WHAT YOU HAVE TO DO> Here, set down only the lines between the line that contains "Where should I" and the final line of the material, both included, exactly as written. Skip the pictures.

+ + +

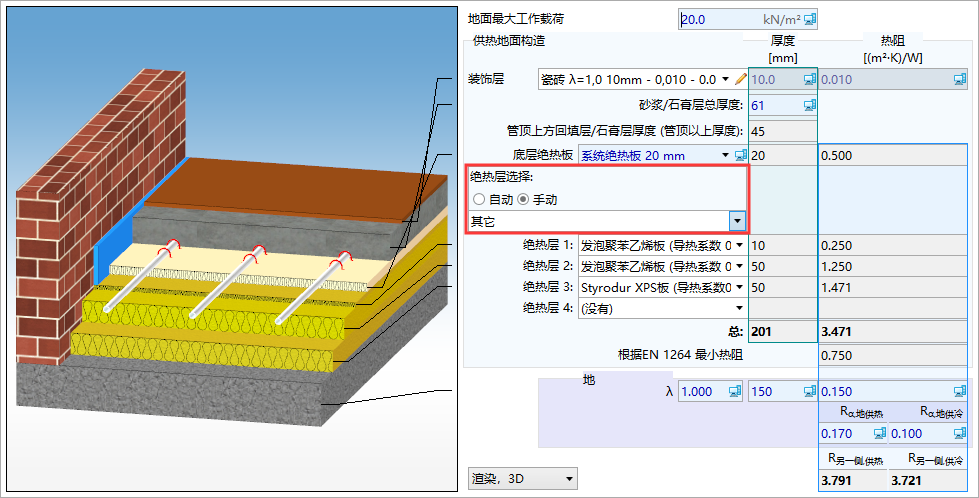Select the 手动 radio button

click(x=524, y=200)
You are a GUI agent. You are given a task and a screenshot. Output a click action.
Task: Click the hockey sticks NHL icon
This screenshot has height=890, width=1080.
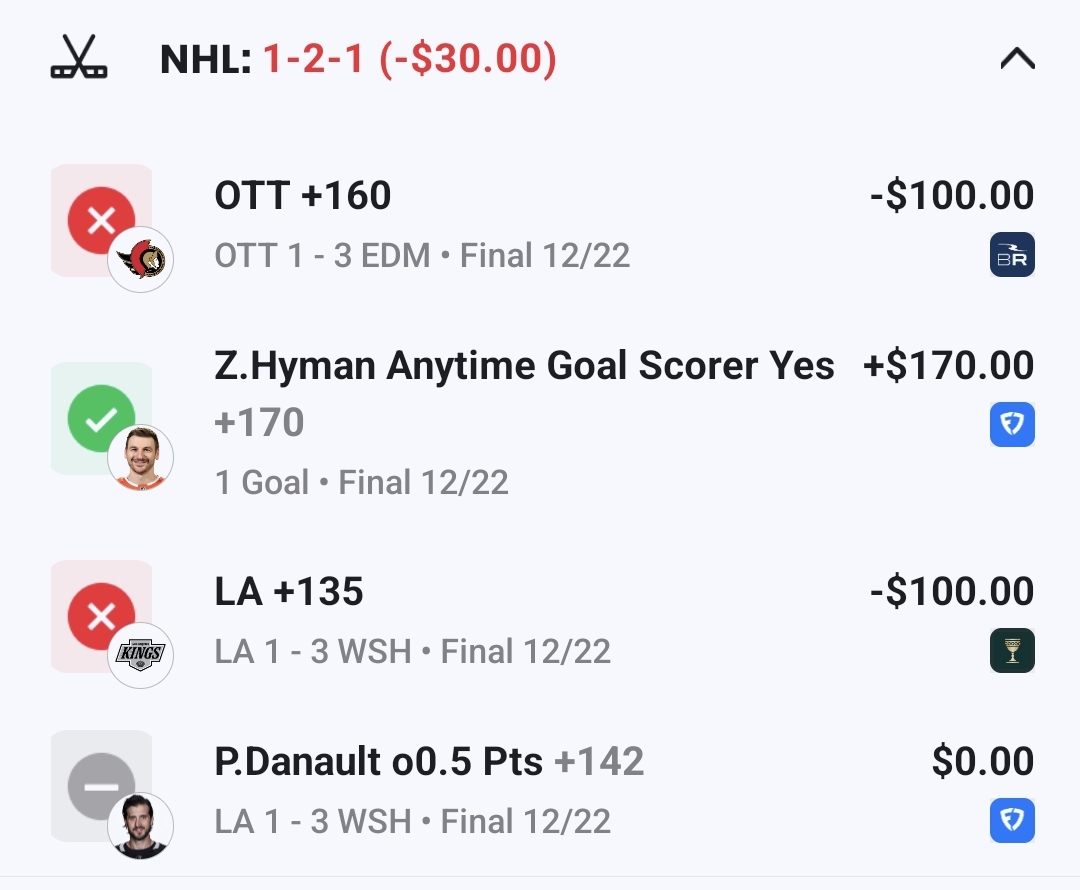point(79,58)
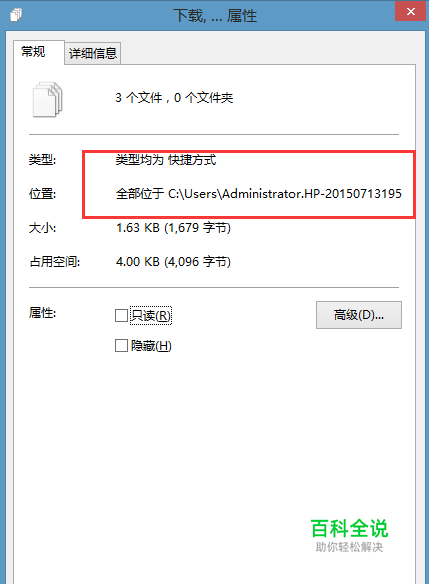
Task: Click the stacked documents icon beside file count
Action: click(48, 99)
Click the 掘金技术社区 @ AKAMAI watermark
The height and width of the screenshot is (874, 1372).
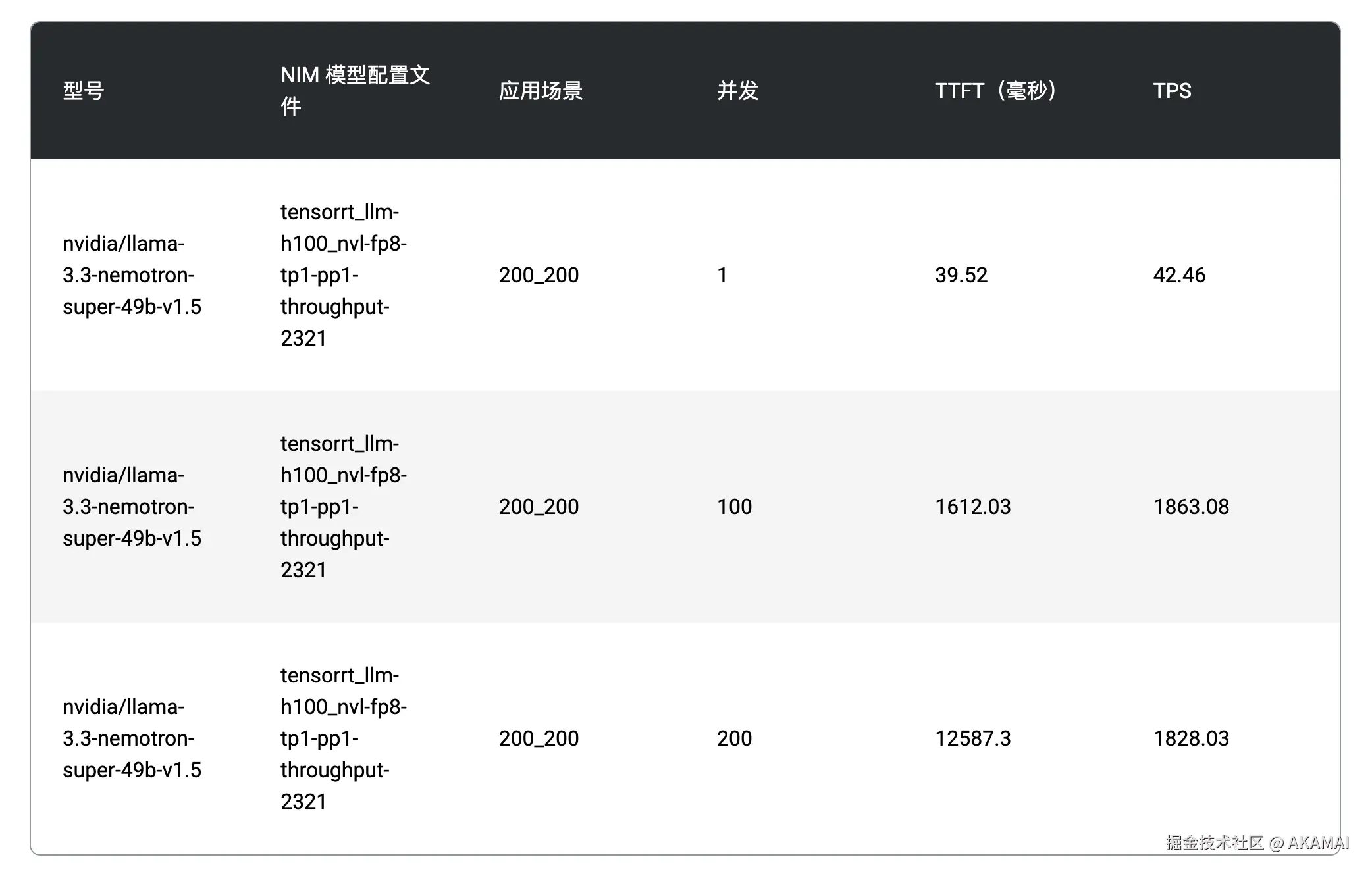click(x=1257, y=843)
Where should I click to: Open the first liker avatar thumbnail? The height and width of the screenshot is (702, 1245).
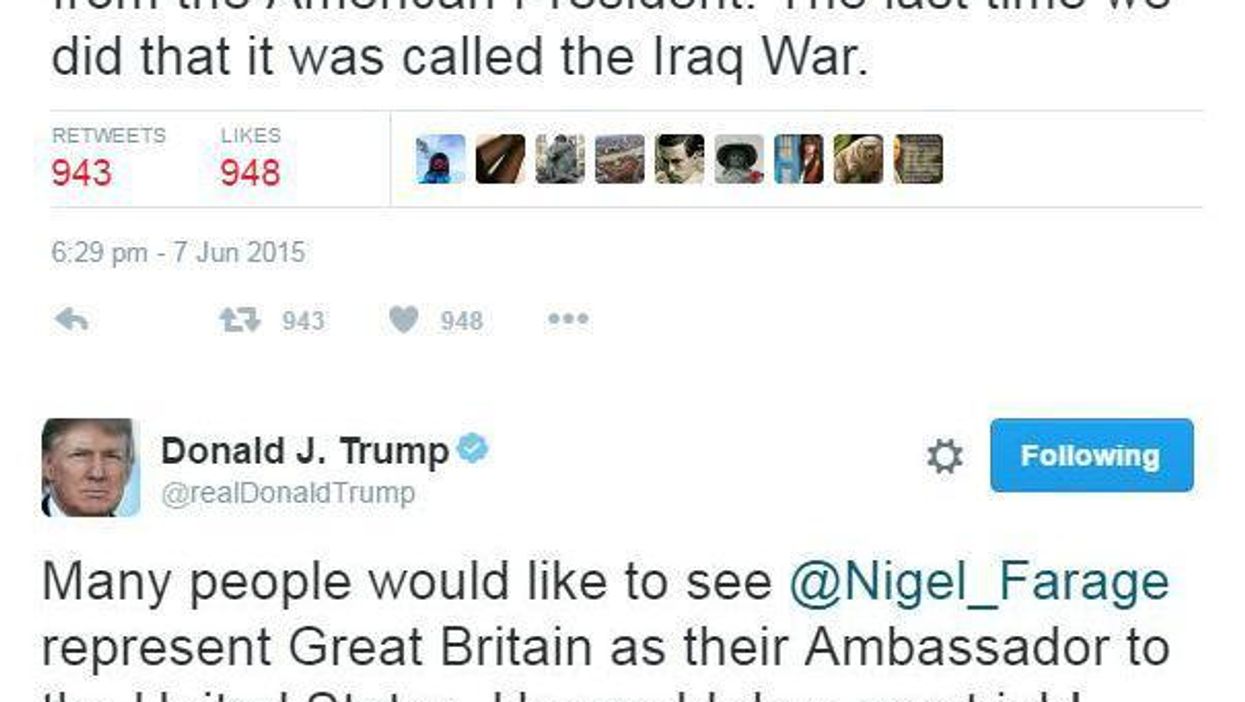click(x=441, y=159)
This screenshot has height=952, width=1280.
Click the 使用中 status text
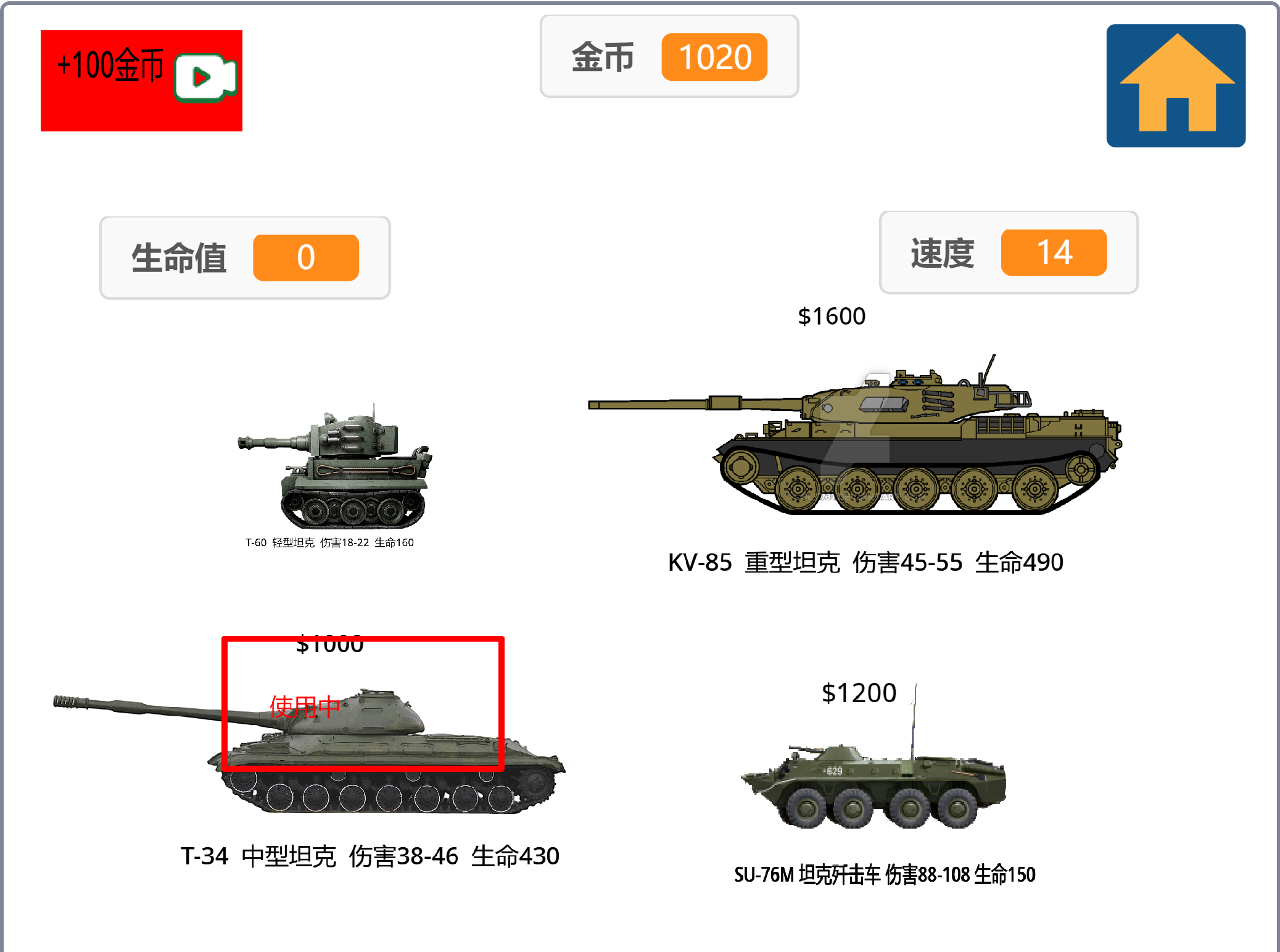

+ + +

THE COMPLETED TASK>
Where should I click to: Open the first liker avatar thumbnail? The height and width of the screenshot is (702, 1245).
click(x=441, y=159)
This screenshot has height=952, width=1280.
Click the 使用中 status text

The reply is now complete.